- Problem description -
Please copy, exactly as they appear below, the lines from the one containing "This screenshot has height=459, width=912." through the one containing "Toggle the red Emergency Stop button".

- Extracted data -
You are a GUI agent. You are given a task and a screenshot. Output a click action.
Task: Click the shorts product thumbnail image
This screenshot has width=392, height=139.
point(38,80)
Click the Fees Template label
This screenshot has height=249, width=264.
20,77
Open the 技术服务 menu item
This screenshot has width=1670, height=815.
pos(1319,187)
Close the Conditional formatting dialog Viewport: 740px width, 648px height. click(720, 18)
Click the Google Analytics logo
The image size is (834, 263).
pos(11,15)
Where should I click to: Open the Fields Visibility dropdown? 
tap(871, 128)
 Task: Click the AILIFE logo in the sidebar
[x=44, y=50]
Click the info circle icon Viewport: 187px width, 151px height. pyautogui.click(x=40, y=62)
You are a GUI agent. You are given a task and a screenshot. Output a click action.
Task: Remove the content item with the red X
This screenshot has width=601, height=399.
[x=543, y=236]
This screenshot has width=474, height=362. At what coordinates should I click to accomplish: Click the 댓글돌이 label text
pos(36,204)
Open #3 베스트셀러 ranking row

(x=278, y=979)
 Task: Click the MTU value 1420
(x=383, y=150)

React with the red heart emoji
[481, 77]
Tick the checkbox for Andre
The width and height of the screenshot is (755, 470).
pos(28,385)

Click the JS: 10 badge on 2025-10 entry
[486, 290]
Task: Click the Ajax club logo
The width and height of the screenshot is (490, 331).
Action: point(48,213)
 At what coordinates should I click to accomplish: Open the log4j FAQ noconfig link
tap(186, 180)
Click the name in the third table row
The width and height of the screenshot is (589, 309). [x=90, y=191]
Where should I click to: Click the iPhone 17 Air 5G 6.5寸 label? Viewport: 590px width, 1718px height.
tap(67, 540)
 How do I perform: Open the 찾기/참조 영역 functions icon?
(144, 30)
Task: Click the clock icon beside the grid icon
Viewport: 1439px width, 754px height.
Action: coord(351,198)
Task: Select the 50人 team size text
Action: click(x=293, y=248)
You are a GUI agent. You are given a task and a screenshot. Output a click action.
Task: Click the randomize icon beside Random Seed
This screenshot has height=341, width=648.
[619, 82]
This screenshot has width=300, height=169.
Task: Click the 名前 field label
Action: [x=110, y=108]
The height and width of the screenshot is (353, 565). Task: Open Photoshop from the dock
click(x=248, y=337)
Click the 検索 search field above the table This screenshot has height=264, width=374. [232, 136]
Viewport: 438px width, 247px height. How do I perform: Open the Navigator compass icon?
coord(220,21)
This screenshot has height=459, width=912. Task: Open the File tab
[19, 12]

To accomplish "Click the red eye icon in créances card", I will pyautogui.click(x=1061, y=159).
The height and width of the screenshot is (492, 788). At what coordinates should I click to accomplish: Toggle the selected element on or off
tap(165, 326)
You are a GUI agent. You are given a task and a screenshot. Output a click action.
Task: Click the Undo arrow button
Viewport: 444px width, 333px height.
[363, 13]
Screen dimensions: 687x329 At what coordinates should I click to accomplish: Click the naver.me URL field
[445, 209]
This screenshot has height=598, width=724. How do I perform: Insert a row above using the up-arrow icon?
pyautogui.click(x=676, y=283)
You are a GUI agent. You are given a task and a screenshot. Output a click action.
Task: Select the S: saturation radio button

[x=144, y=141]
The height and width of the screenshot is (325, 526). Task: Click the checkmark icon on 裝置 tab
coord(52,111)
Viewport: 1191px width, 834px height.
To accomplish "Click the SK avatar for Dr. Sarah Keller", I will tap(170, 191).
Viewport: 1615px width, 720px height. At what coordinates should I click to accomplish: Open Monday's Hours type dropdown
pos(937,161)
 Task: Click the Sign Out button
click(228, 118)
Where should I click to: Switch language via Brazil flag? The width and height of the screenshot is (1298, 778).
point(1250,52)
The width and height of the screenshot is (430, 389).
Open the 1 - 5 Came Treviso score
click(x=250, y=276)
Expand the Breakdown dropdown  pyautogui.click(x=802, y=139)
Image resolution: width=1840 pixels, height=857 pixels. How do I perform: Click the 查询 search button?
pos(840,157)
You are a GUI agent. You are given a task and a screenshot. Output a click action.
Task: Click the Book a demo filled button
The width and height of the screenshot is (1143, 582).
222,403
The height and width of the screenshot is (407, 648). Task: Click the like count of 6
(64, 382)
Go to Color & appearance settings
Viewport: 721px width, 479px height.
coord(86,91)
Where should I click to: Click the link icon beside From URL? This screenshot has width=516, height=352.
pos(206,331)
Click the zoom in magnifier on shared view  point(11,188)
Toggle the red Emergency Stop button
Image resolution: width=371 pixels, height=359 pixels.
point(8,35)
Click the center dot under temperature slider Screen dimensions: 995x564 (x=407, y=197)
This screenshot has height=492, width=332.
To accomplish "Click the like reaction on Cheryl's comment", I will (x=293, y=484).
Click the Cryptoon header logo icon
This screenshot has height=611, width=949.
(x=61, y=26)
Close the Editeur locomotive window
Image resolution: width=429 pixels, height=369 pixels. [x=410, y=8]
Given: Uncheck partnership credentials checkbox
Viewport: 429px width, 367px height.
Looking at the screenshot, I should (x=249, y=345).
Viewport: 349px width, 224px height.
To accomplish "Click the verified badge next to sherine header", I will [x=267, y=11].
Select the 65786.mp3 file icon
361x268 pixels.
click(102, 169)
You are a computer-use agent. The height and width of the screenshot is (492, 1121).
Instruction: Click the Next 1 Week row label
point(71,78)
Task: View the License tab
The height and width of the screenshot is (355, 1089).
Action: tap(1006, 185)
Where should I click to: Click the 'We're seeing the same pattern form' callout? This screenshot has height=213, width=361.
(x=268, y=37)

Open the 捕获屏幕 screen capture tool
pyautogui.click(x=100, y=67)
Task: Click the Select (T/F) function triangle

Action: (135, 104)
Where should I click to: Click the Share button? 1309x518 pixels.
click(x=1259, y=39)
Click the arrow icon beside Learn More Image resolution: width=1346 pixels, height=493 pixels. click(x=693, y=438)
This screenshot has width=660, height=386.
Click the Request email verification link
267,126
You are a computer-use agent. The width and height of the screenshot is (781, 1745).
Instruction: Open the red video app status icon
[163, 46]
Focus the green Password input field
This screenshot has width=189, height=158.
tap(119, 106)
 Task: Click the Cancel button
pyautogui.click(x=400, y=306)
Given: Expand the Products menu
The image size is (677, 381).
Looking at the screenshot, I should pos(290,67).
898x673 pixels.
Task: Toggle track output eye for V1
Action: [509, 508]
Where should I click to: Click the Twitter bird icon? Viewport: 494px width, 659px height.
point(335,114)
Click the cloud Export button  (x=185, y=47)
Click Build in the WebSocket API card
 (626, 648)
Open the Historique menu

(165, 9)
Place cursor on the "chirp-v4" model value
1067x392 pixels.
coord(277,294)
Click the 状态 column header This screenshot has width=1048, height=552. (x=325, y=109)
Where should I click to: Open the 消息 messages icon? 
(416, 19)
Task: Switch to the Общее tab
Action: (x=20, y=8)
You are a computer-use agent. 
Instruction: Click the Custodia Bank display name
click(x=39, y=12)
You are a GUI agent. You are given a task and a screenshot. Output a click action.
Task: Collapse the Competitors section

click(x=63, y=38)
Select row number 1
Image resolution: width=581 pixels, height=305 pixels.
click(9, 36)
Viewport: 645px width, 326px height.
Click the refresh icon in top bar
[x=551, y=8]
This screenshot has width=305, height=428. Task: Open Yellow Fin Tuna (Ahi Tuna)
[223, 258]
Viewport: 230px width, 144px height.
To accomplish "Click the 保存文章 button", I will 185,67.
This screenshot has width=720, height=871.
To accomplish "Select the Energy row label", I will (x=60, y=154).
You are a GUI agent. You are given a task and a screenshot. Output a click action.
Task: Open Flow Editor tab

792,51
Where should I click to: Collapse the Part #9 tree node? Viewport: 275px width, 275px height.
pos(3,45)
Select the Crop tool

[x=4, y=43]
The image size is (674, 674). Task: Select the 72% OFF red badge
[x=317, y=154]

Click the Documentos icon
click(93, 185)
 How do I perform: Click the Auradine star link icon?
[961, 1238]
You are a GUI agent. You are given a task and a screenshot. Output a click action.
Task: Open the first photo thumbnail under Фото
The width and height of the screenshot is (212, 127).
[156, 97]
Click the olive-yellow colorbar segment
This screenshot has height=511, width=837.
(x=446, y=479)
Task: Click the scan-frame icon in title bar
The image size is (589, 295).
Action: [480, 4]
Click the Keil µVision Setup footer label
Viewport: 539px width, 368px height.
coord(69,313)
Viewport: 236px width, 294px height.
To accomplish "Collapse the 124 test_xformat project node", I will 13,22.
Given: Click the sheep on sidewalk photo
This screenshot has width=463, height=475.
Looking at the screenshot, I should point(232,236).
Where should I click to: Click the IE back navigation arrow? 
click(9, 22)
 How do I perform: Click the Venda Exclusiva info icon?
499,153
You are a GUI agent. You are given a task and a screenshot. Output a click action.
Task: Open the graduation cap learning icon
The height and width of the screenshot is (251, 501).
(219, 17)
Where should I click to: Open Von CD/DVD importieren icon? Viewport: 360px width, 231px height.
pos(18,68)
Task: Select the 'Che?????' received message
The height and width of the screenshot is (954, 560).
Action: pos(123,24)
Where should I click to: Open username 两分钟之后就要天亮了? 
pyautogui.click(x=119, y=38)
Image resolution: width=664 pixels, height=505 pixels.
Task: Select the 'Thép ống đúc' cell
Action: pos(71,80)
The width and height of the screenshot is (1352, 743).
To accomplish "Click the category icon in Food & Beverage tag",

- Response -
This screenshot has height=459, width=912. Task: Open the File tab
[19, 12]

To accomplish "Click the red eye icon in créances card", I will pyautogui.click(x=1061, y=159).
The height and width of the screenshot is (492, 788). At what coordinates should I click to accomplish: Toggle the selected element on or off
tap(165, 326)
You are a GUI agent. You are given a task and a screenshot. Output a click action.
Task: Click the Undo arrow button
Viewport: 444px width, 333px height.
[363, 13]
Screen dimensions: 687x329 At what coordinates should I click to accomplish: Click the naver.me URL field
[445, 209]
This screenshot has height=598, width=724. How do I perform: Insert a row above using the up-arrow icon?
pyautogui.click(x=676, y=283)
You are a GUI agent. You are given a task and a screenshot. Output a click action.
Task: Select the S: saturation radio button

[x=144, y=141]
The height and width of the screenshot is (325, 526). Task: Click the checkmark icon on 裝置 tab
coord(52,111)
Viewport: 1191px width, 834px height.
To accomplish "Click the SK avatar for Dr. Sarah Keller", I will tap(170, 191).
Viewport: 1615px width, 720px height. At what coordinates should I click to accomplish: Open Monday's Hours type dropdown
pos(937,161)
 Task: Click the Sign Out button
click(228, 118)
Where should I click to: Switch language via Brazil flag? The width and height of the screenshot is (1298, 778).
point(1250,52)
The width and height of the screenshot is (430, 389).
Open the 1 - 5 Came Treviso score
click(x=250, y=276)
Expand the Breakdown dropdown  pyautogui.click(x=802, y=139)
Image resolution: width=1840 pixels, height=857 pixels. How do I perform: Click the 查询 search button?
pos(840,157)
You are a GUI agent. You are given a task and a screenshot. Output a click action.
Task: Click the Book a demo filled button
The width and height of the screenshot is (1143, 582).
222,403
The height and width of the screenshot is (407, 648). Task: Click the like count of 6
(64, 382)
Go to Color & appearance settings
Viewport: 721px width, 479px height.
coord(86,91)
Where should I click to: Click the link icon beside From URL? This screenshot has width=516, height=352.
pos(206,331)
Click the zoom in magnifier on shared view  point(11,188)
Toggle the red Emergency Stop button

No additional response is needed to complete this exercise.